* **Passage to read**:
..............................

MEM11363, implying emotional abuse on my part is irresponsible. You have not "walked in my shoes" and cannot truly appreciate how I felt. Being deceived by someone that you've invested everything in is a very difficult thing to go through. I wasn't willing to accept being lied to.


----------



## Plan 9 from OS

MEM11363 said:


> Plan,
> This wasn't about values and/or feelings. I believe D3 would have been fully supported had he chosen to enforce a boundary and divorce his wife.
> 
> The backlash he received was predicated on what can best be described as 'cake eating'. He wanted to enjoy all the benefits of being married, while engaging in intense, lengthy, and frequent behavior that D3 himself described as 'causing his W to feel awful'.
> 
> The irony was the striking similarity if their behaviors.
> Hers: Repeatedly trying (and failing) to find comfort and reassurance in casual sex.
> His: Repeatedly trying (and failing) to soothe his anxieties by dumping them on her and/or blaming her for them.
> 
> This pattern of behavior constitutes emotional abuse.


Everything you described above sounds exactly how a BS would react to his/her WS during reconciliation. If his wife had a ONS on him, people would be telling him to "take your time", "you need to heal" and "your WS has no idea what pain you are going thru"...and similar statements along those lines. 

It was a significant betrayal of trust against DDD. I'm sorry, but if you are beginning a marriage based on deceit, then you will be building on a weakened foundation. Could they build their marriage into something special? Perhaps. But really, it's up to DDD as to whether he could accept having a woman as a wife who freely gave herself to a lot of men. That was a huge deal to him, and he tried to overcome it in what I assume was a sincere try.


----------



## DDDCanada

If I would have known everything up front, I likely would not have got involved with her. We did not value or believe in the same things.


----------



## Caribbean Man

DDDCanada said:


> If I would have known everything up front, I likely would not have got involved with her. *We did not value or believe in the same things.*


And that's the bottom line.

This has absolutely nothing to do with insecurity, shaming or control issues.

Would anyone on this thread encourage their Agnostic , Christian or Atheist ,fun loving daughter to marry a Fundamentalist Muslim man?
No.
Because their beliefs/ values are diametrically opposed.
Even if they're hopelessly in love , it cannot work.

The OP's belief system and his wife's were als diametrically opposed. Did he love his wife?
Yes.
Did she love him?
Yes.
But sometimes love ain't enough .He faced tremendous cognitive dissonance when the truth began to surface.
What many on this thread are asking him to do is ,compartmentalize , which is a _coping mechanism_.
Not a healthy dynamic at all...


----------



## samyeagar

Caribbean Man said:


> And that's the bottom line.

..............................

* **Information supplied**:
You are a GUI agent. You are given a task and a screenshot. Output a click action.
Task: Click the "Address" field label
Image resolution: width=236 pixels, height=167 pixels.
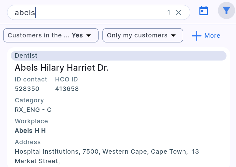pos(28,142)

..............................

* **Objective**: Carry on the forum thread about DDDCanada's marriage from its last line.

* **Output for this exercise**:
> 
> This has absolutely nothing to do with insecurity, shaming or control issues.
> 
> Would anyone on this thread encourage their Agnostic , Christian or Atheist ,fun loving daughter to marry a Fundamentalist Muslim man?
> No.
> Because their beliefs/ values are diametrically opposed.
> Even if they're hopelessly in love , it cannot work.
> 
> The OP's belief system and his wife's were als diametrically opposed. Did he love his wife?
> Yes.
> Did she love him?
> Yes.
> But sometimes love ain't enough .He faced tremendous cognitive dissonance when the truth began to surface.
> What many on this thread are asking him to do is *,compartmentalize , which is a coping mechanism*.
> Not a healthy dynamic at all...


Oh my, you have no idea how many light bulbs you just set off in my mind with that...


----------



## DDDCanada

Caribbean Man, you're right about the "coping mechanism". I realized that "coping" with the situation was not how I wanted to live my life. I did not want my happiness and existence to be compromised by having a partner that could not bring herself to be honest about something that was important to me.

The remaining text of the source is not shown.